Figure 5: Impact of neoRT and ST timing on lung metastases in NOD/SCID mice. Tumors implanted into NOD/SCID mice were resected at day 4 (D4) or at day11 (D11) after normofractionated RT (5x2Gy) or hypofractionated RT (2X5Gy). Control NOD/SCID mice (ctrl) did not received neoRT prior to surgery (n = 4-9). A. Average number of global lung metastases. B. Stratification of lung metastasis number according to the size of metastatic foci ( < 10 cells; 10 to 50 cells; 50 to 100 cells and >100 cells). C. Tumor volume at the time of tumor resection. Results are expressed as mean + SEM. *p < 0.05; **p < 0.01; ***p < 0.001; ns = non statistically significant.

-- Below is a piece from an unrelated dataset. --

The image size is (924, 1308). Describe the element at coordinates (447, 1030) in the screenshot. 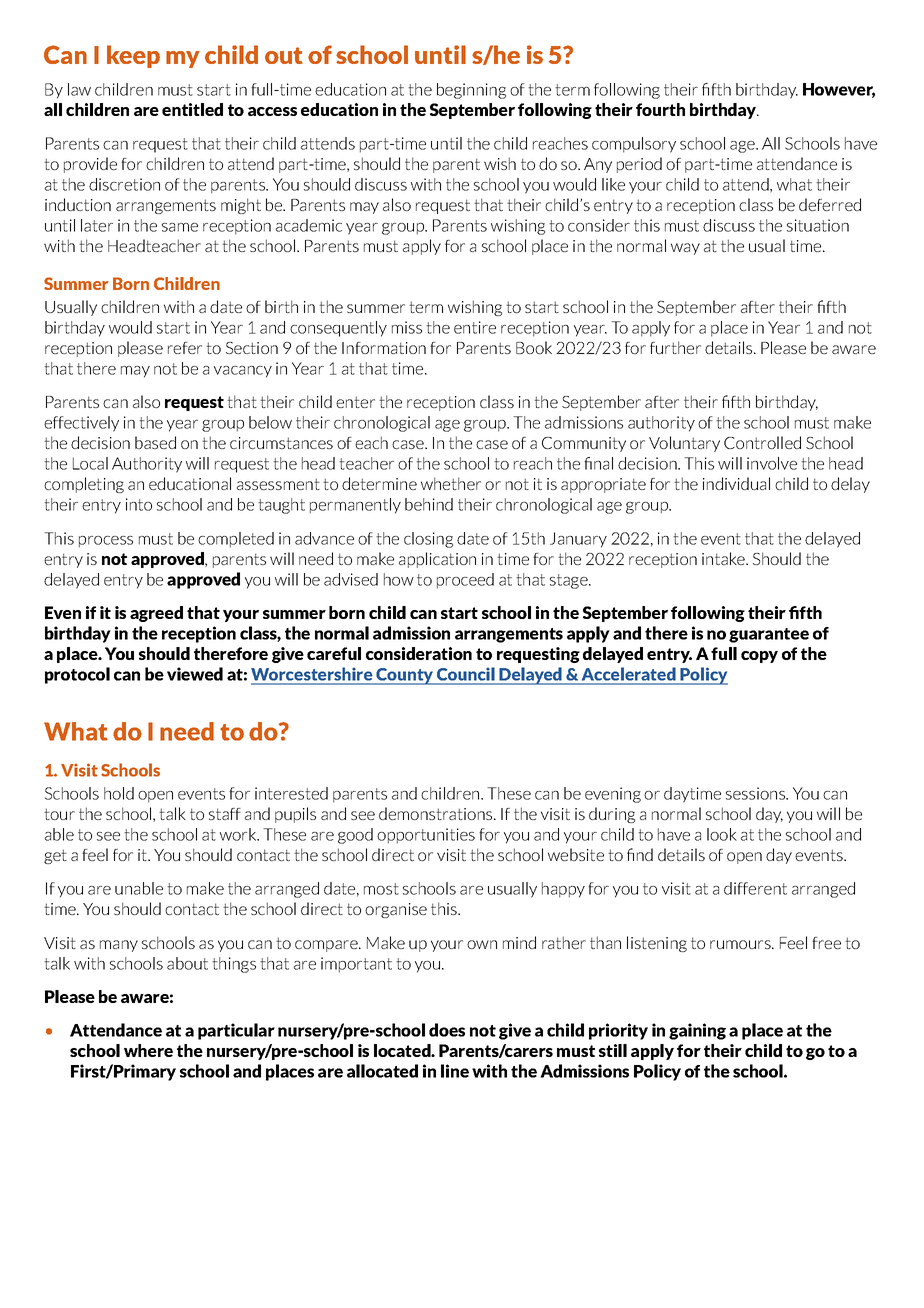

In this work, we hypothesized that both the surgery timing (ST) and the neoRT schedule, could affect the metastatic dissemination of cancer cells. We think that the impact of the surgery on metastatic spreading could be modulated by the temporal evolution of tissue remodeling induced by RT. We demonstrate that neoRT influences the recruitment of innate inflammatory cells in blood and in tumors, influencing the optimal window for tumor resection. Mechanistically, the pivotal role of NK cells is supported by the failure of neoRT and ST schedules to impact metastases formation in NK-deficient mice (NOD-SCID).

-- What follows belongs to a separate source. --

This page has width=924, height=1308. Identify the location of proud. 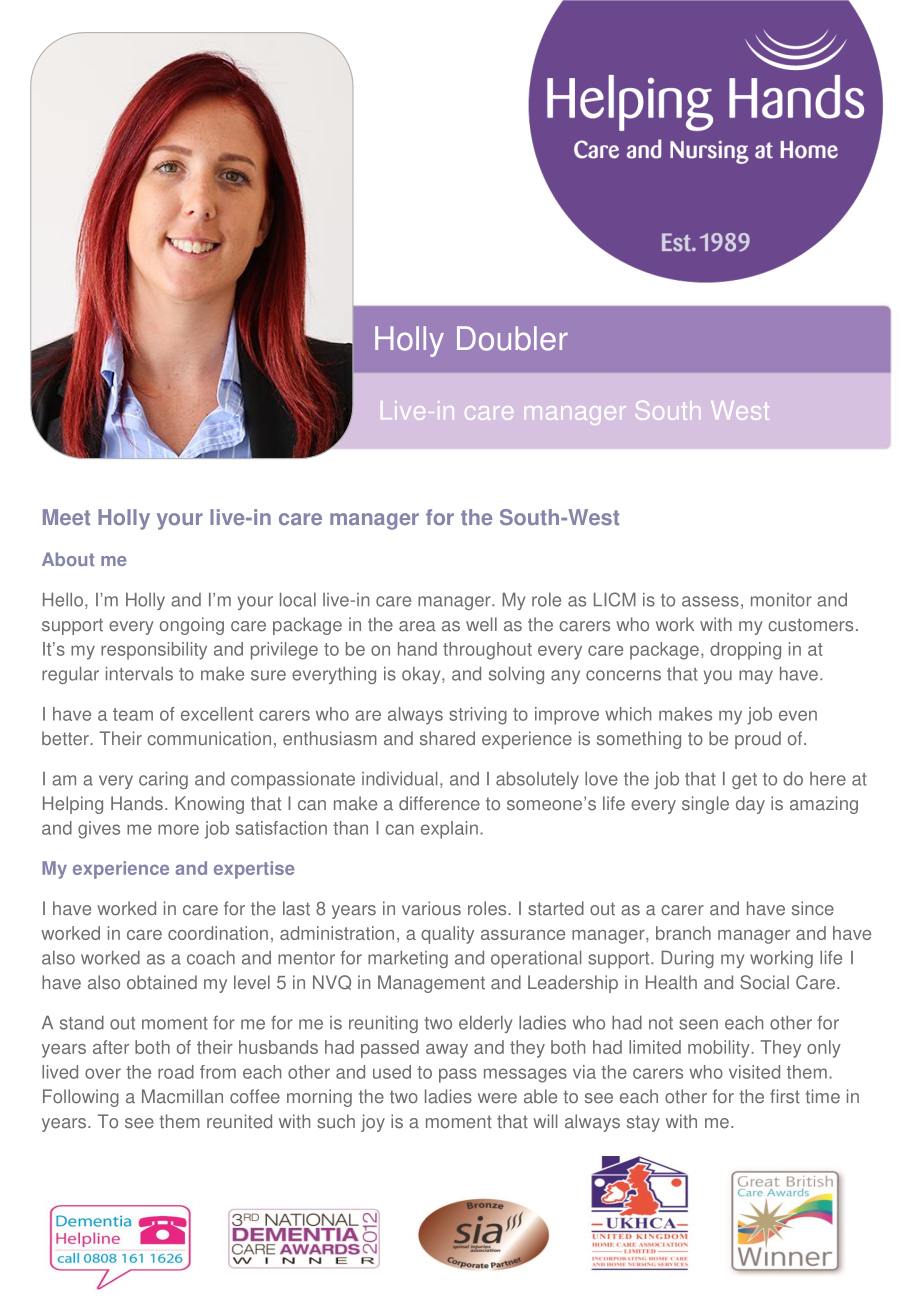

Herein, we are providing an unprecedented in vivo experimental tool for studying the impact of neoRT and ST on the primary tumor microenvironment and metastases. The strength of our model relies on the capacity (i) to locally irradiate several times the tumors as performed in clinical practice and (ii) to perform surgery at different time points after the end of RT without a rapid regrowth of the tumor. It is worth noting that neoRT aims at controlling microscopic disease and therefore it requires lower doses than RT used in a curative purpose. Doses and RT schedules have been adapted to mouse constraints with the objective to be as close as possible to RT schedules used in clinic. Importantly, in this model, mice spontaneously developed moderated lung metastases few weeks after the surgery, reproducing thereby a natural metastatic process. In addition, our model overcomes the limitations of most syngeneic models, which are fast growing tumors that are not compatible with neoRT and surgery before metastatic spreading. Although, a direct impact of RT on primary tumor growth has not been observed at the time of surgery, a blockade of tumor progression was detected at later time points (three weeks post-RT). Furthermore, increased tumor necrotic areas were detected in RT-treated mice.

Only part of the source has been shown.